All of the images were displayed in a random fashion and the reviewer was permitted to change the window level and width.
Consequently,
the subjective image quality,
with respect to the depiction of urinary stones,
was rated on a 5-point scale (1 = poor,
not diagnostically acceptable for interpretation; 2 = suboptimal,
worse than acceptable quality; 3 = acceptable,
diagnostic interpretation possible; 4 = good; and 5 = excellent).
Subjective image noise was rated on a 3-point scale using the graininess of the image or pixel to pixel variation (1 = minimal; 2 = acceptable; 3 = excessive,
rendering diagnostic interpretation impossible).
In addition,
the confidence level of radiologist with regard to the stone depiction was rated on a 3-point scale (1 = no confidence; 2 = confidence with reservations; and 3 = highly confident).
Diagnostic Performance and Inter-observer Agreement
All of the reconstructed image data sets were transmitted to the picture archiving and communication system (PACS) for image analysis.
A consensus panel was formed to establish the reference diagnosis of stones based on RD-FBP and consisted of two abdominal staff radiologists who did not evaluate the diagnostic performance in the LD images.
For the diagnostic performance,
two reviewers (a radiology resident,
3rd year and a staff radiologist with 12 years of experience) interpreted the number,
location,
and size (< 3mm or larger) of the urolithiasis independently in LD image sets.
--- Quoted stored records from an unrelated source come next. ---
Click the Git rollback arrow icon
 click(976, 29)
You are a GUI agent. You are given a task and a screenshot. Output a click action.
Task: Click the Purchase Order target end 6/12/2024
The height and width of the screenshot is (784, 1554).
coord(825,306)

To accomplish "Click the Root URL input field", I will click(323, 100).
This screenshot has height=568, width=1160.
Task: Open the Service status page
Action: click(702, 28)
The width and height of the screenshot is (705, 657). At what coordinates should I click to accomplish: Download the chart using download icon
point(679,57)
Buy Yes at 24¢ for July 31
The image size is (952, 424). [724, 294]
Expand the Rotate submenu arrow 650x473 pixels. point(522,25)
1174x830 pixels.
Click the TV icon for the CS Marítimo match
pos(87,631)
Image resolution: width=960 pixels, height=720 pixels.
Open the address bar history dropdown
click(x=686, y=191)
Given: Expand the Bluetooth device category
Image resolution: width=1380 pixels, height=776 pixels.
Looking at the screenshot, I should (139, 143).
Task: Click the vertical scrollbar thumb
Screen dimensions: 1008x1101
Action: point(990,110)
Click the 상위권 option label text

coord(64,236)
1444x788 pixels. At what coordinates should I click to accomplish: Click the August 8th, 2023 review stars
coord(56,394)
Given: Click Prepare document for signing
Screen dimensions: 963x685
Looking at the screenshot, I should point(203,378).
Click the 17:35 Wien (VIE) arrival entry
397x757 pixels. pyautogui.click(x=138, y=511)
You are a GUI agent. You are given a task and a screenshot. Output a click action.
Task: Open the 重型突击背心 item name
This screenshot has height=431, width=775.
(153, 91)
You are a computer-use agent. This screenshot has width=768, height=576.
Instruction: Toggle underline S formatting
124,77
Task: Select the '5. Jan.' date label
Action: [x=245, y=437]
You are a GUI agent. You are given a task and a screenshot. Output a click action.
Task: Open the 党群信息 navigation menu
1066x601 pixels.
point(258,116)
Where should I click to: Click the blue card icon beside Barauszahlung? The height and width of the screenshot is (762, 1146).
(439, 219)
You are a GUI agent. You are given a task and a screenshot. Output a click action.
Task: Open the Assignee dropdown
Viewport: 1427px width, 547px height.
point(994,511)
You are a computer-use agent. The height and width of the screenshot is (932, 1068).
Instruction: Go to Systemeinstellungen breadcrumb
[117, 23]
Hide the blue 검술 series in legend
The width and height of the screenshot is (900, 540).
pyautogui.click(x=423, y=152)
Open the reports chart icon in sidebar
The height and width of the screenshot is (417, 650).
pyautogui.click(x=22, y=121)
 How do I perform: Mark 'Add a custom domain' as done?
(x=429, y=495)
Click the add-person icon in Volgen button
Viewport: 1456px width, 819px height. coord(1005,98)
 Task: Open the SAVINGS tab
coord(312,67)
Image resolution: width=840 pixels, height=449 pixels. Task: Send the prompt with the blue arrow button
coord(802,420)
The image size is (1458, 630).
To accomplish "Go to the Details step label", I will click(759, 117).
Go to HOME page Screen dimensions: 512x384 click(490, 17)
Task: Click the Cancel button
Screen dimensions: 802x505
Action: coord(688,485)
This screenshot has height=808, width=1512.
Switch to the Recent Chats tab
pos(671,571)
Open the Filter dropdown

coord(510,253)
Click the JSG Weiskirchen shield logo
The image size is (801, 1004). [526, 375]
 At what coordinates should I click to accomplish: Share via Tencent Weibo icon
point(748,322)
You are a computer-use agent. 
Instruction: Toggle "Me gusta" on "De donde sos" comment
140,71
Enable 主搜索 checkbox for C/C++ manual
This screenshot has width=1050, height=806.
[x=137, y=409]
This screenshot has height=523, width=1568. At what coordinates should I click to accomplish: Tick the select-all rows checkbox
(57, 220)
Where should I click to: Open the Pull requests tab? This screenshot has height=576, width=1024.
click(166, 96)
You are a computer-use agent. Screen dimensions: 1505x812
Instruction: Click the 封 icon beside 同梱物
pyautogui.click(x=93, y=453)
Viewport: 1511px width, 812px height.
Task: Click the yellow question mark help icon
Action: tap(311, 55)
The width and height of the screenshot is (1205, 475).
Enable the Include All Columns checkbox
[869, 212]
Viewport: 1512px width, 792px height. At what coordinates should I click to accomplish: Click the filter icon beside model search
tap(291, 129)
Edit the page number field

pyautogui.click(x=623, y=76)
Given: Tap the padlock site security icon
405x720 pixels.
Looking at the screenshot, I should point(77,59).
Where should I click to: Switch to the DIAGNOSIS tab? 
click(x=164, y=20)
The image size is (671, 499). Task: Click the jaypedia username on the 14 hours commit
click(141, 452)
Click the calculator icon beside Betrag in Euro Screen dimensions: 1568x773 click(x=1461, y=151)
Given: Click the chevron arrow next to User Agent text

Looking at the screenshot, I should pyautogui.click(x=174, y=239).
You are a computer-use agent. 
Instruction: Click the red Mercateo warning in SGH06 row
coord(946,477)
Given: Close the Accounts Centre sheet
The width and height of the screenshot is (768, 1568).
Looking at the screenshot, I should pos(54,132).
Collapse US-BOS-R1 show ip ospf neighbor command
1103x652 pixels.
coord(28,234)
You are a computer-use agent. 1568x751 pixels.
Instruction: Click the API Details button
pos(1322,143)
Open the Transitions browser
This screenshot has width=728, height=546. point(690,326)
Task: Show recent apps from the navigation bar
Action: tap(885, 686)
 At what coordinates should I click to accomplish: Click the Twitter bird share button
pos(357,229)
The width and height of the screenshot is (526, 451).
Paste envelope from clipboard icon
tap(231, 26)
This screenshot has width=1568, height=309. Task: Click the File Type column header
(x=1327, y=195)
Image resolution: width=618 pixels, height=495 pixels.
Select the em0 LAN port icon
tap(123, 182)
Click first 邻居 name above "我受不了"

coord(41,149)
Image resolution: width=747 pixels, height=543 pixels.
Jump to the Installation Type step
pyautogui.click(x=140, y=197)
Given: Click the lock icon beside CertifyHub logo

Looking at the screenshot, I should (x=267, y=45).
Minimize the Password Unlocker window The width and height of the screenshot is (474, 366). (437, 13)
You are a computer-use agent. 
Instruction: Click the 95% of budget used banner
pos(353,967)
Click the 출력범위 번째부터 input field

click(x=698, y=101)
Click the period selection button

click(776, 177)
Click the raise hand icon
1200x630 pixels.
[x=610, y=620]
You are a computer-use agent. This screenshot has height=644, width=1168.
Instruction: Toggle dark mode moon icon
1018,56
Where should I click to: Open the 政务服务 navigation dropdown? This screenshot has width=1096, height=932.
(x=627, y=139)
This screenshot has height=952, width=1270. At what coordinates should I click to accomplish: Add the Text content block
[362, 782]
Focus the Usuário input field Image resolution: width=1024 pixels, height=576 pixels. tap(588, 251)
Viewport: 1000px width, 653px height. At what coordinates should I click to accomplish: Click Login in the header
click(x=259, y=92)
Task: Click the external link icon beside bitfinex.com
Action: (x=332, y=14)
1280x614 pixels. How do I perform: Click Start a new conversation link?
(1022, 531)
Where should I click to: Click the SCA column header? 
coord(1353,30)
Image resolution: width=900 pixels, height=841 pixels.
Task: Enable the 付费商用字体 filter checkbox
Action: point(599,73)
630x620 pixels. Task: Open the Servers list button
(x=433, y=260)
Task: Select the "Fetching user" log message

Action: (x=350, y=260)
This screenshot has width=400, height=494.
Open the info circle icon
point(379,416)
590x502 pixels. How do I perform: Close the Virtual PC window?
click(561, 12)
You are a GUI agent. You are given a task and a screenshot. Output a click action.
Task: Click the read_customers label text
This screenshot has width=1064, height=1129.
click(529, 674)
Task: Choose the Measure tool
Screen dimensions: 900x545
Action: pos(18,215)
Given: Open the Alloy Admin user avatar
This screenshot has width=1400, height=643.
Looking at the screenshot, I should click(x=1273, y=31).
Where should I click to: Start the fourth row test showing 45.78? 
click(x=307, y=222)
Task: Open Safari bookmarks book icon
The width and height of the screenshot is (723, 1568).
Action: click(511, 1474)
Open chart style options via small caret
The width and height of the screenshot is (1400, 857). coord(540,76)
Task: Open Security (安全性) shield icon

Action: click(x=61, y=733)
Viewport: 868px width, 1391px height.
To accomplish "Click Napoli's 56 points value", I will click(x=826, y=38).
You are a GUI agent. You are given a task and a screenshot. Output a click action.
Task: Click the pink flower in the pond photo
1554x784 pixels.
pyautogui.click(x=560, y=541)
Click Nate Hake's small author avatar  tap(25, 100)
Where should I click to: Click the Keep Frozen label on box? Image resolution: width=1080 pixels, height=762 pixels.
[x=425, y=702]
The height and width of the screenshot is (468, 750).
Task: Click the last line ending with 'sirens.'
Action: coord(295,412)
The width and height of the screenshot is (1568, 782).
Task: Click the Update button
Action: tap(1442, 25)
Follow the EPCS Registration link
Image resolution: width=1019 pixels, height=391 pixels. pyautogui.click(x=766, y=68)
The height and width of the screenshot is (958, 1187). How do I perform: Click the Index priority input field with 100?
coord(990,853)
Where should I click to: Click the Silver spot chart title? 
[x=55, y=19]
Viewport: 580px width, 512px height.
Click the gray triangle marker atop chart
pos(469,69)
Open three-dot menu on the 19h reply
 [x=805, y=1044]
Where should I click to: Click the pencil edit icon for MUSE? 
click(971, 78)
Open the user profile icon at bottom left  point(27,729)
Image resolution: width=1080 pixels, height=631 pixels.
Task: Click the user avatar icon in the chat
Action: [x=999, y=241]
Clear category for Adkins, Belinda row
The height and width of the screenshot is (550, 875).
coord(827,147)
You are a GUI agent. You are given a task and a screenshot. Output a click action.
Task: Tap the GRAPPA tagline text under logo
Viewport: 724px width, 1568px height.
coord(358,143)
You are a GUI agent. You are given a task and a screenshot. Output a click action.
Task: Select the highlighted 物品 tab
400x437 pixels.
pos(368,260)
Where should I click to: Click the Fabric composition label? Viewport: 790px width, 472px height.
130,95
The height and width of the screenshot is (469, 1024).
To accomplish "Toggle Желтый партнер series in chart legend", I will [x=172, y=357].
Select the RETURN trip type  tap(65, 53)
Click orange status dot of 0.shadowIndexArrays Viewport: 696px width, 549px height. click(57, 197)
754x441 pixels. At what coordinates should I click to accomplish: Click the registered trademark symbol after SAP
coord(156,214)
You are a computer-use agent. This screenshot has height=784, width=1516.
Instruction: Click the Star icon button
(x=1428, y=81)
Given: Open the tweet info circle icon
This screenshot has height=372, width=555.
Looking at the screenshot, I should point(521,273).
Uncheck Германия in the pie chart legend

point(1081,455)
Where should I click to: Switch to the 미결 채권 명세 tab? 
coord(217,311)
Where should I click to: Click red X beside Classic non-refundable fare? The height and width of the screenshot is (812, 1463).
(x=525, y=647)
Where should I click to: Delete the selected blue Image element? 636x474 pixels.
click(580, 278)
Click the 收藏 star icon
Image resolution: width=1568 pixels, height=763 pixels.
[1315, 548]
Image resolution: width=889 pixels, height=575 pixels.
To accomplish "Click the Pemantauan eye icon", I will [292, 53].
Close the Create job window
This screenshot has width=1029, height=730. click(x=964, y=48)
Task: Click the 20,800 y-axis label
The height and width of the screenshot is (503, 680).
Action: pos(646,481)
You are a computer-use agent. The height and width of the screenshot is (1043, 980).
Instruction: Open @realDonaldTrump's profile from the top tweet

The concordant rate between RD and LD image sets was calculated according to the diagnostic performance of both reviewers,
and the inter-observer agreement was evaluated.
All comparisons were performed after dividing the stones into 3 groups; all sizes,
≥ 3 mm,
and < 3 mm.
Statistical Analysis
Statistical analysis was performed using IBM SPSS 20 (IBM Software Inc.).
All the recorded data was presented as mean ± SD.
For the radiation dose and objective image noise,
a paired-t test was performed to compare each image set.
The subjective image quality was compared by using the Wilcoxon signed rank test.
Inter-observer agreement between the radiology resident and staff radiologist for urolithiasis in LD image set was calculated using Cohen’s kappa values and all kappa values were interpreted according to following: poor for a k value of 0.19 or lower; fair for a k value of 0.20–0.39; moderate for a k value of 0.40–0.59; substantial for a k value of 0.60–0.79; and almost perfect for a k value of 0.80–1.00.
The p value < 0.05 was considered to show a statistically significant difference.